Research continues to reveal the impact maternal nutrition can have on the life of babies in the first 1000 days of life. As various diseases and conditions rise in incidence each year, so too do the links they share with maternal nutrient status. Despite the awareness of prenatal nutrition, insufficiencies in omega-3 fatty acids such as docosahexaenoic acid (DHA) and eicosapentaenoic acid (EPA) still exist and, as emerging research is illustrating, these fish oil components offer additional benefits to what was previously thought. Here, we look at what recent evidence is showing, and answer the question “does my baby need a DHA or EPA supplement?”.
Why DHA & EPA?

Omega-3 supplements for growth & development!
The essential omega-3 fatty acids play a unique role in fetal development and maternal health. Fetal brain development relies on DHA, particularly in the last trimester where it plays a critical role in neurogenesis.

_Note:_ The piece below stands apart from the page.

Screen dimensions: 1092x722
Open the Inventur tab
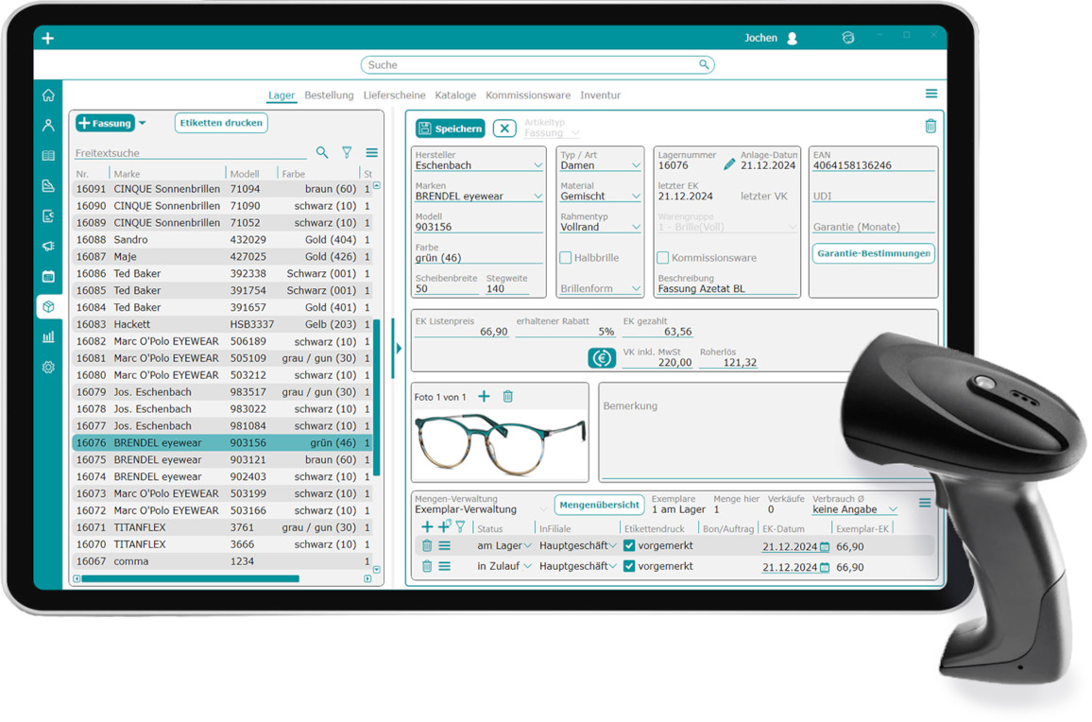pos(600,95)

During breastfeeding, it is then required for synaptogenesis (brain growth & development).
What are the benefits of EPA & DHA?
Clinical evidence has shown maternal supplementation can improve offspring cognition, mental development, information processing, learning, behaviour, concentration, intellect, attention, problem-solving, motor control and visual acuity [1].
Omega-3 fatty acid supplements for immune health
DHA and EPA are also involved in immune regulation and development, where maternal supplementation has been associated with a reduced risk of allergies, asthma, and respiratory infections [1].

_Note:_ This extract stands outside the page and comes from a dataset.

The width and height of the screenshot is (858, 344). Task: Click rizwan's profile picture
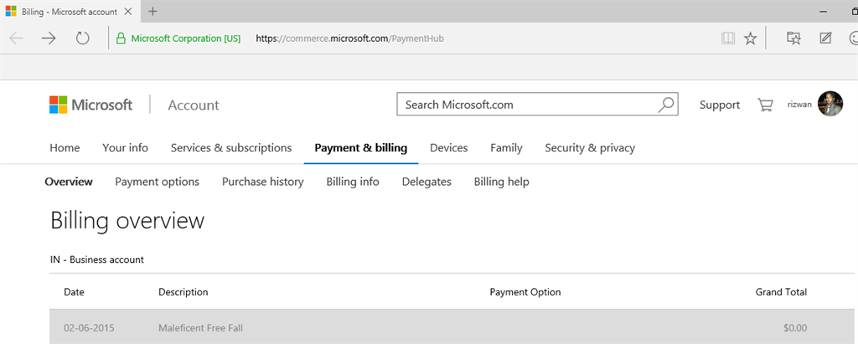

Why is fish oil on everyone’s mind?
There is a concern that the increasing prevalence of developmental learning and behavioural disorders, as well as allergies, might be linked to deficiencies in maternal omega-3 levels.
Is fish oil good or bad during pregnancy?

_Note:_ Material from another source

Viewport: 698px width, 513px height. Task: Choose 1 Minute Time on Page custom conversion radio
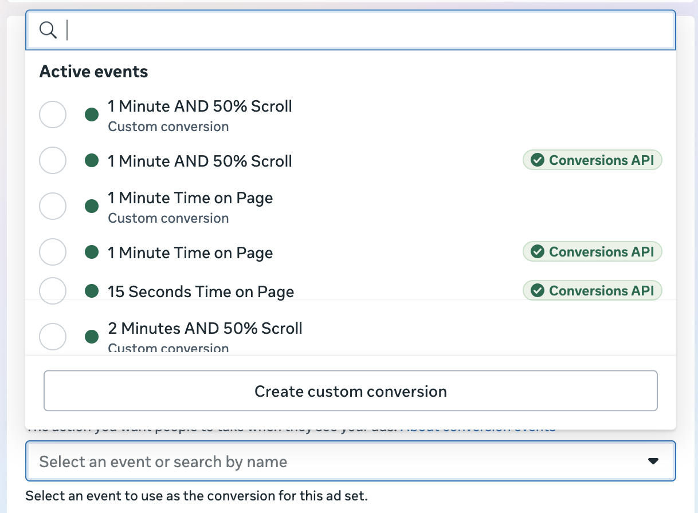click(x=53, y=206)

Omega-3 fatty acids may also support maternal health by reducing the risk of metabolic syndrome, gestational diabetes, and pre-eclampsia during pregnancy – this can be achieved via anti-inflammatory actions and by managing dyslipidemia, decreasing fat stores, and increasing fat burning to reduce central obesity, the risk of hypertension, and high fasting blood glucose levels [2,3].
So, what is the best fish oil dosage during pregnancy?
The International Society for the Study of Fatty Acids and Lipids (ISSFAL) recommend women consume 200-300mg/d of DHA during pregnancy and lactation [4], while the Food and Agriculture Organization of the United Nations (FAO) recommends children consume 150mg/d DHA + EPA for essential cognitive development.
So, what are the best sources of DHA & EPA?

Wondering where to get DHA?
Fish and seafood are the only substantial dietary sources of DHA but are not typically consumed regularly (even sparingly for some families). This is further compounded by fear of heavy metal contamination in seafood during pregnancy, resulting in overall poor omega-3 fatty acid consumption during this critical stage.
So, does my baby need a DHA or EPA supplement?
The information discussed highlights the importance of maintaining adequate levels of omega-3 fatty acids – as such, supplementation will obviously benefit pregnant/breastfeeding women that are deficient in DHA & EPA. Supplements with high DHA levels are particularly beneficial to this group of women, and of great importance to those who do not eat seafood/fish on a regular basis.
References
- Koletzko et al. J Perinat Med. 2008; 36(1): p. 5-14.
- Kulkarni et al. Clin Nutr. 2011; 30(1): p. 60-4.
- Saldeen et al. Metab Syndr Relat Disord. 2006; 4(2): p. 138-48.
- Emmett et al. Nutrients. 2013; 5(4): p. 1098-109.